When starting the game, several bots spawned controlled by similar AI trying to win, by killing as many bots as possible. Bots can also pick up health or weapons if needed. The player could also take control of a bot by clicking on it. Ones the bot is controlled, some actions were possible like firing, switching weapons, etc.
All the below techniques were already in the game or added by the team into Raven.
The final goal was to make bots behave like human as much as possible and create the illusion to playing against thinking humans.
- A human player and custom controls (ZQSD movement with mouse scroll to switch weapons).
- Introduce “fuzzy logic” to bots.
- New weapon in the game : a grenade.
- Introduce a learning bot (create neural network and train it with game data).
- Two new modes : team death-match and Duel mode (1vs1).
- Three Bot behaviors for duel mode (“Burnhead”, “Coward” and “Weapon Collector”).
- Add a new map.
Goal-Driven Agent Behavior
In this application Mat Buckland decided to add a “brain” to each bots in the game. This brain used goal-driven behavior to tell the bot what he should do right now based on game entries.
This process works just like the human brain : if you want to achieve something, you will decomposed this goal into many sub-goals easier to solve than the first one.
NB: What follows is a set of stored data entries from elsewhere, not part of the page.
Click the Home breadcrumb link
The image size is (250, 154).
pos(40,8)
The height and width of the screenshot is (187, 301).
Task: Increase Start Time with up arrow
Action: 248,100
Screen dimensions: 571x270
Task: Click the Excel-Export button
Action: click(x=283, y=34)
And if it’s not enough yet, keep doing this until sub-goals granularity are simple enough to be code by a function or a line of code. This can be done with the composite design pattern like the picture shows.
We can noticed that goals have three methods :
Those are used to start a goal, keep track of the progress, and close a goal. This kind of abstraction is really useful, specially when game data make the bot change his goal priorities (enemy showing up after passing a corner, enemy fire coming from the back, etc.)
Once we know how to achieve each goal, we need to choose between available goals. To do so, a score is given to each goal for each update. This score is calculated with Desirability functions that take many game parameters in account and standardized to be in the range 0 (Low Desirability) to 1 (High Desirability). The goal with the highest desirability is chose to be the next goal.
In addition, a memory has been add to be able to stop a current goal, make some actions and resume the previous main goal.
Fuzzy logic were also introduced to make bots choose their weapons based on the game context. Fuzzy logic is initially used to put values on vague linguistic terms like “small amount”, “slightly”, etc.
Thanks to Bayesian statistics and probabilities, we can defined a fuzzy set that describe the desirability of a weapon based on a specific parameter. By adding fuzzy rules to it, we will be able to compute the final value which will tell the bot, based on a final fuzzy set, which weapon is the best right now.
Finally, we implemented a neural network in this application to let a bot learned how to shoot. To do so, we used a multi-layer perceptron (MLP) and train it “to shoot or not” with specific inputs. Those inputs were the following :
- Is the enemy visible ? (0 or 1)
- Does the enemy has maximum health ? (0 or 1)
- Does the learning bot has his maximum health ?
- The current weapon of the learning bot (6 through 9)
- Does the distance enemy-learning bot is less than 200 pixels ? (0 or 1)
We used the back-propagation to trained the network, which is a traditional supervised learning technique. To make sure the net was trained, we made tests with other data than our training data and we analysed results. We’ve find out that our learning process were doing good and we finally tested it in-game.
The final results were correct since the learning bot shoot at the other bots. We even noticed that his score were slightly higher than the average.